目を開けた瞬間、篠宮恒一(しのみや こういち)は視線を動かし、枕元の置時計を確認する。
5時40分。
狂いがない。秒針の刻み一つ、液晶の輝度一つに至るまで、寸分の狂いもないその数字に、恒一の口元からは乾いた笑いが漏れた。体内時計というにはあまりに出来が良すぎる。まるで、世界という精巧な舞台装置が、この時間にセットされたタイマーで一斉に再起動しているかのようだった。
恒一は重い体を起こし、枕元のスマートフォンを手に取った。 液晶の光が、まだ暗い部屋の中に青白く浮かび上がる。指が震えることはもうなかった。 三か月前、この異変が始まったばかりの頃は、通知を見るだけで肺から酸素が消え、指先は痙攣したように動かなかった。自分の死を宣告されるという事態に、脳が情報の処理を拒絶し、ただただ震えることしかできなかったのだ。だが、今は違う。慣れという名の麻痺が、彼を冷徹な観測者に変えていた。
【死亡通知】 被害者:篠宮 恒一 死亡推定時刻:本日 23:17 加害者:未特定
今日も、昨日と寸分違わぬ文面。フォントの一点一画まで同じ、無機質な宣告。
恒一は大きく息を吐き、天井を見つめた。ひび割れも染みもない、どこにでもある賃貸マンションの白。三か月前、この天井を初めて「絶望」と共に見た朝は、喉が潰れるほど泣き叫んだものだ。 当時はまだ、この現象を「事件」だと信じていた。ストーカーによる悪質な悪戯か、あるいは何らかのハイテク犯罪。警察に駆け込み、震える手でスマートフォンを差し出した。だが、警察官の反応は一様に同じだった。「何も映っていませんよ、篠宮さん」。 彼らの目には、この不気味な通知は見えていなかった。友人たちに助けを求めても、SNSに投稿しても、誰もが彼を「疲れているだけだ」と憐れんだ。そして、挙句の果てには神という不確かな存在に毒づいた。
だが、今日この日に至るまで、誰一人として恒一を救うことはできなかった。 正確には、恒一が救いを求めたという事実さえ、次の朝の5時40分には世界から消去される。彼の記憶だけを置き去りにして、すべての出来事は「なかったこと」にされるからだ。

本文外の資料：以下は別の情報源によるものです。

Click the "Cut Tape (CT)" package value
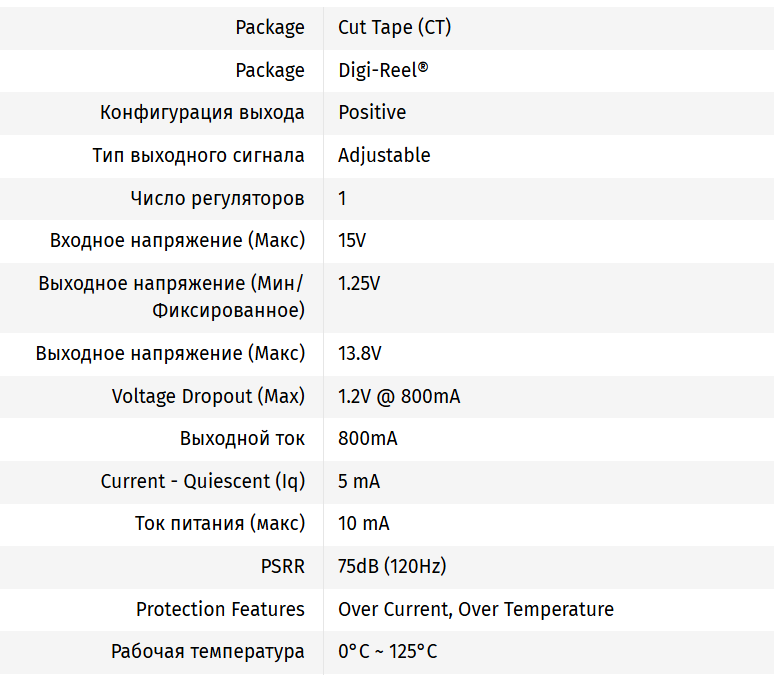The width and height of the screenshot is (774, 675). pyautogui.click(x=394, y=28)
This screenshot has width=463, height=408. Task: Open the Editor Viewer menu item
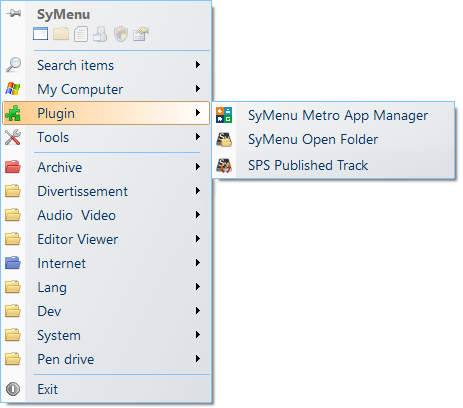click(106, 239)
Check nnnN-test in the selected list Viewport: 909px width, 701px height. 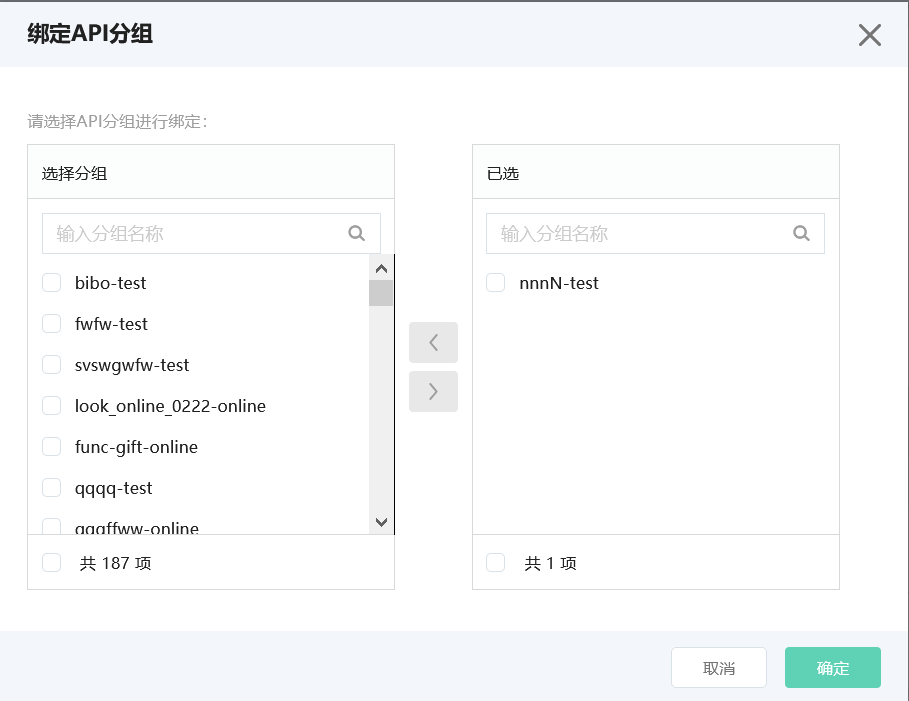pyautogui.click(x=496, y=283)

感情は、摩擦係数の高い地面を滑るように摩耗していく。 人は「終わり」をあらかじめ、それも秒単位の精度で知ってしまうと、驚くほど冷静になる。恒一にとっての一日は、もはや丁寧に使い切る価値もない「使い切りの紙コップ」のようなものだった。中に何を注ごうが、どれほど高価なワインを満たそうが、一日の終わりには必ず握り潰され、捨てられることが約束されているのだから。
第2章:死のアーカイブ
ベッドから這い出し、洗面所へ向かう。 鏡に映る自分の顔は、ひどく血色が悪い。頬はこけ、目の下には消えない隈が張り付いている。死神に追いかけられている人間の顔というよりは、死神そのものに飽きられ、見放されたような、うつろな瞳。 恒一は無言で歯を磨き、冷たい水で顔を洗う。 顔を洗う際、ふと手の甲の傷が消えていることに気づく。昨日、苛立ちに任せて壁を殴りつけた際についたはずの傷だ。痛みだけが脳の裏側にこびりついているのに、肉体は一点の曇りもない「初期状態」に復元されている。この乖離が、彼をいっそう狂わせる。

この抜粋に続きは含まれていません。